Case Study

Defining a completely new experience for the legal industry

During Jurispect's debut into the market, I worked with their team to help define the UI, UX and Visual Design of their platform.

Project Summary

Jurispect (now Compliance.ai) is regulatory change management software that is designed to mitigate risk, reduce costs, and increase confidence in compliance status for the entire enterprise in the banking, financial services, and insurance industries.

I was hired as a contractor to create a brand, style guide and define the UI/UX of the platform.

Problem

The regulatory space is a living organism; constantly moving. A long, bureaucratic process that requires constant attention if a business wants to mitigate their risk and stay on top of changing rules that could have huge impacts on their bottom line, legal & more.

The current solution of manually tracking rules, documents and dates requires extreme diligence and organization. Even overlooking a single word could cause impacts to a business, making them noncompliant and subject to fines and fees.

Their needs to be a solution that automatically aggregates rules and their related documents, communications, and empowers and allows businesses to easily stay on top of ever-evolving news.

Process

Research

The goal was essentially to produce an MVP. They had just finished their seed round and needed to show a proof-of-concept product and build a brand that would attract additional investment and new customers.
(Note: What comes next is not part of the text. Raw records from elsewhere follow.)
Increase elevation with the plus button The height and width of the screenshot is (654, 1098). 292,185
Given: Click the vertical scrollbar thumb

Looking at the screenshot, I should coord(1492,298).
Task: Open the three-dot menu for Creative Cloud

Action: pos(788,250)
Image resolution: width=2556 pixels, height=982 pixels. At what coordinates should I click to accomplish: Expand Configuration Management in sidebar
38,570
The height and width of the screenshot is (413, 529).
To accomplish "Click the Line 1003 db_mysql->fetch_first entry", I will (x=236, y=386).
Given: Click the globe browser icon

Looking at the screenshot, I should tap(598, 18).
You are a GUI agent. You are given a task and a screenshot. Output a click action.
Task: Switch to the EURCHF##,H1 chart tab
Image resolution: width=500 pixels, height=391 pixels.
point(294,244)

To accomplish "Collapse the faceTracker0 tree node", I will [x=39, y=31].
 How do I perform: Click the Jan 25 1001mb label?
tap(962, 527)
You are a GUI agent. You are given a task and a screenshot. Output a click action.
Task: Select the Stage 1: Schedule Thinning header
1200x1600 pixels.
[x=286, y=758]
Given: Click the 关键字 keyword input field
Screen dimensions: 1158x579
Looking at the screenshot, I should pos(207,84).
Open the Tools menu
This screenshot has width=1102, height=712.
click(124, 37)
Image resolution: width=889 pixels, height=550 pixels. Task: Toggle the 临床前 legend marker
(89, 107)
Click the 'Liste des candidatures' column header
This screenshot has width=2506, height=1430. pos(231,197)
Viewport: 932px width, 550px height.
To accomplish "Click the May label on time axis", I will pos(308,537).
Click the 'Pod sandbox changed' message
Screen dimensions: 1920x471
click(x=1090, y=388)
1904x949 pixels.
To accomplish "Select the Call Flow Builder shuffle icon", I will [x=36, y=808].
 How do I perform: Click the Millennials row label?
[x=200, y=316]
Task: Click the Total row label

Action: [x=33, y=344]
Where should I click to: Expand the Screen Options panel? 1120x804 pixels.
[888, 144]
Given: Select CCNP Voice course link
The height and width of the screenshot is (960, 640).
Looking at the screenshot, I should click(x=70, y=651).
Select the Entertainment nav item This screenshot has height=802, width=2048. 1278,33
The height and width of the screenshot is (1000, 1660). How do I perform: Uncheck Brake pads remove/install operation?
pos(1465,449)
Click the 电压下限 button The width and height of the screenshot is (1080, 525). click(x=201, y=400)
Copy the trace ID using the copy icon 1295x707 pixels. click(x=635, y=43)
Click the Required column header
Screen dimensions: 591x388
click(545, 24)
I began going through previous research (potential-customer testimony, zoom recordings, data collected by the CEO) and distilling all of that into a feature spec sheet that supported the bare-bones of the idea.

Here’s what I landed on:

  1. Automatically aggregate rules and documents
  2. Allow users to follow rules, and bookmark the most important ones
  3. Basic notifications and collaboration

Design

Knowing the market for this solution would span small to large businesses, those who are tech-savvy and those who are not, I needed to build an interface that was approachable, but had a visual aesthetic that felt secure and professional.

The information we provided is very technical and can come from government agencies, so we needed a brand and visual style that users would trust as having the permissions and authority to present this kind of information.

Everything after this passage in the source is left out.